A true yinzer claims to bleed black and gold.

If you’re not from Pittsburgh, you might not be familiar with the term “yinzer.” That’s because this particular breed of person is only found inside the confines of the Western Pennsylvania borders. Continue reading only if you’re planning a trip to the area. If you are from Pittsburgh, consider this a reality check. You might be a yinzer if…

  1. You wear t-shirts out to bars, in public, that say things such as ‘jagerbush drinking team.’ Not only do you have a potential drinking problem, the fashion police also have a warrant out for your arrest.
  2. You’d let Big Ben date your daughter.
  3. You’re the first one to turn on the Steelers as soon as they lose a game, yet you cannot run from your couch to your refrigerator without stopping for a break.
  4. Not only do you live by the intelligent mantra ‘If you ain’t a Steeler fan, you ain’t sh*t,’ you have this message tattooed somewhere on your body.
  5. You’re a grown a*s man who has a deep love for wearing graphic tees. Bonus points if you’re 40 and over.
  6. You wear your Steelers jersey everywhere – to work, on dates, to pick up members of the opposite sex at the bar. Whatever. You don’t go anywhere that your Steelers jersey is not welcome.
  7. You can name every player that has graced the Steelers roster since 1975, yet you cannot name all 50 states.
  8. You consider it ‘eating healthy’ when you order a salad smothered in mozzarella cheese, fried chicken, french fries, and ranch dressing. After all a salad is a salad, right?
  9. You had your bachelor/bachelorette party on the South Side. You wore a blinking tiara. (If you were 25 or under at the time, you are excused).
  10. You have an entire room in your house dedicated to the Steelers, the Penguins, or both. While we all know that no one actually has a room dedicated to the Pirates, but if you ever decide to do this, mark another strike for yourself down.
  11. When you leave the city, (to go to english speaking places like Ohio) people do not understand a word that comes out of your mouth.
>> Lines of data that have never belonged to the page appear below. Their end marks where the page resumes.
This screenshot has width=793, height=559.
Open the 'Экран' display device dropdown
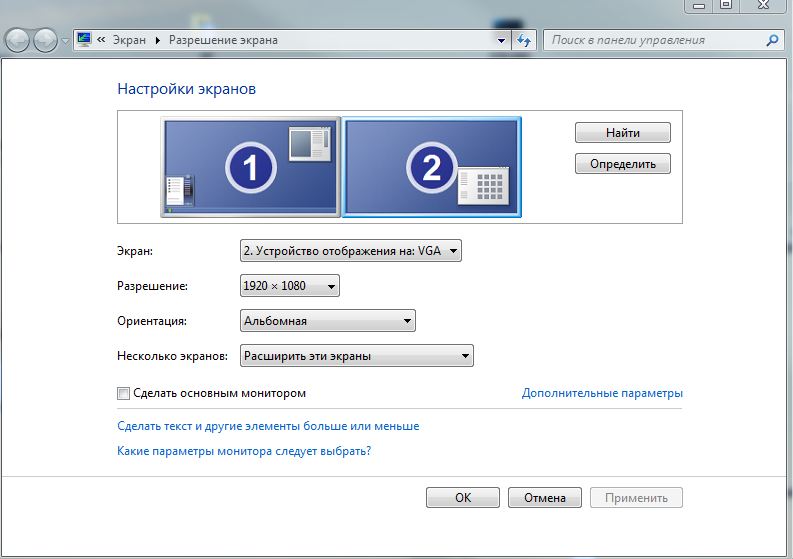(350, 252)
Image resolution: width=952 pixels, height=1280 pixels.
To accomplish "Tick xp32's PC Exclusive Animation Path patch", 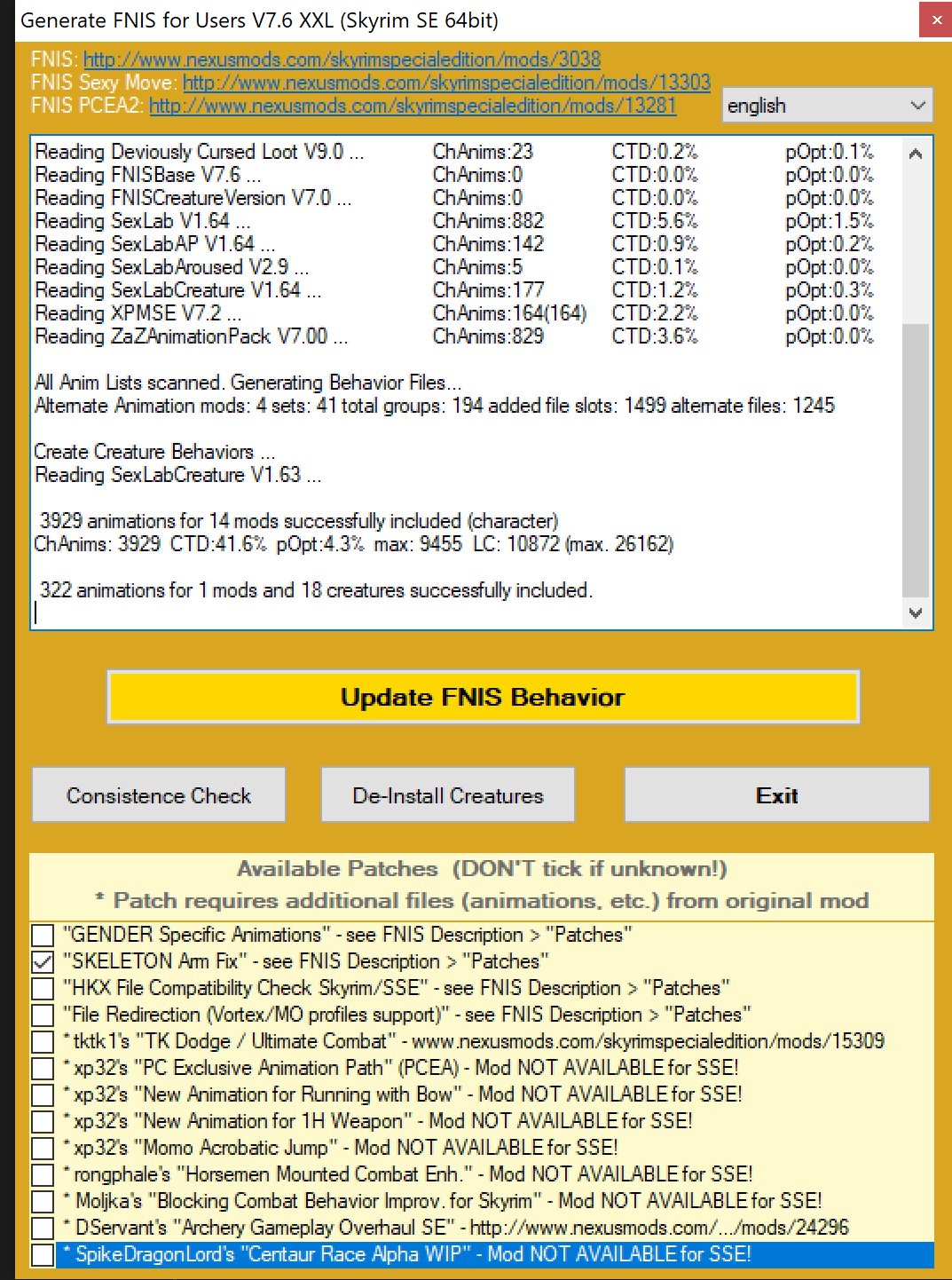I will coord(41,1067).
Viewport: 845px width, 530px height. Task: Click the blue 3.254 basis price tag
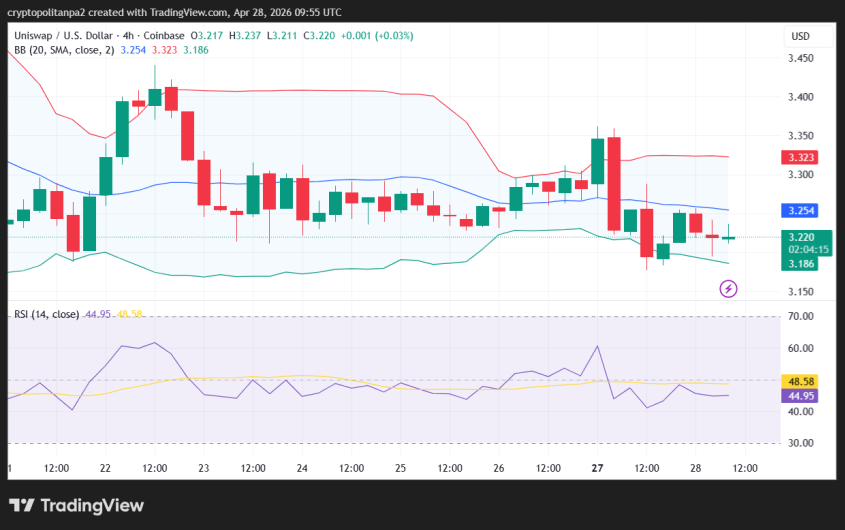tap(800, 211)
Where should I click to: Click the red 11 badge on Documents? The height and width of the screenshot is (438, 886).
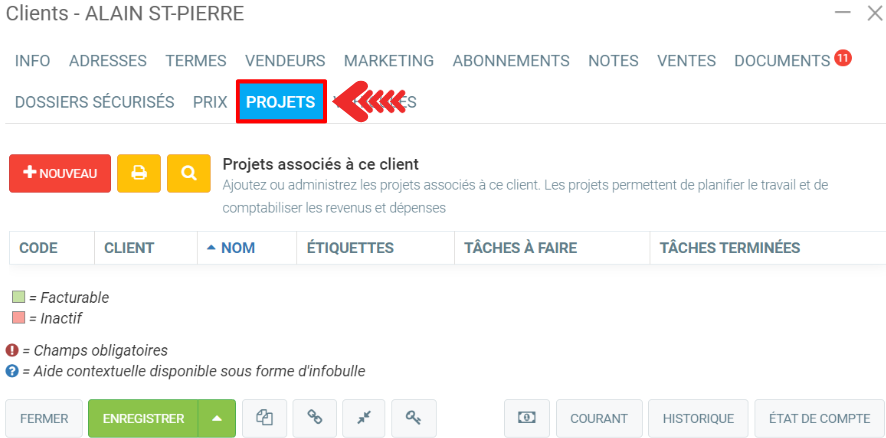point(842,58)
This could be due to the fact that your vocabulary consists of fake words such as “dahntahn,” “yinz,” “git,” “n’at,” and “apost tu.” I hate to break it to you, but Pittsburghese is not a real language.
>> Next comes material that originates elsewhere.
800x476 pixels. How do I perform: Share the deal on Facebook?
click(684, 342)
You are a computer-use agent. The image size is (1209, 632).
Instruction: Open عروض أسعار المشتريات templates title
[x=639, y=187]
  12. No one in your family ever moves out of your hometown. Therefore, you went to the same high school where your parents met. You met your sweetheart there. Now your children go there.
  13. Your idea of going on vacation is spending a day at Kennywood.
  14. You consider the Cheesecake Factory a five-star restaurant.
  15. Forget the ketchup, you cover all of your food in ranch dressing.
  16. You haven’t left the house during a Steelers game in 15 years.
  17. Your idea of a family picnic is tailgating on the North Shore.
  18. It’s not a good night out unless you’ve had at least one jagerbomb.
  19. You danced to the “Pittsburgh Polka” at your wedding. And it was your first dance as a married couple.
  20. You considered Jeff Reed a standup guy until he left the Steelers.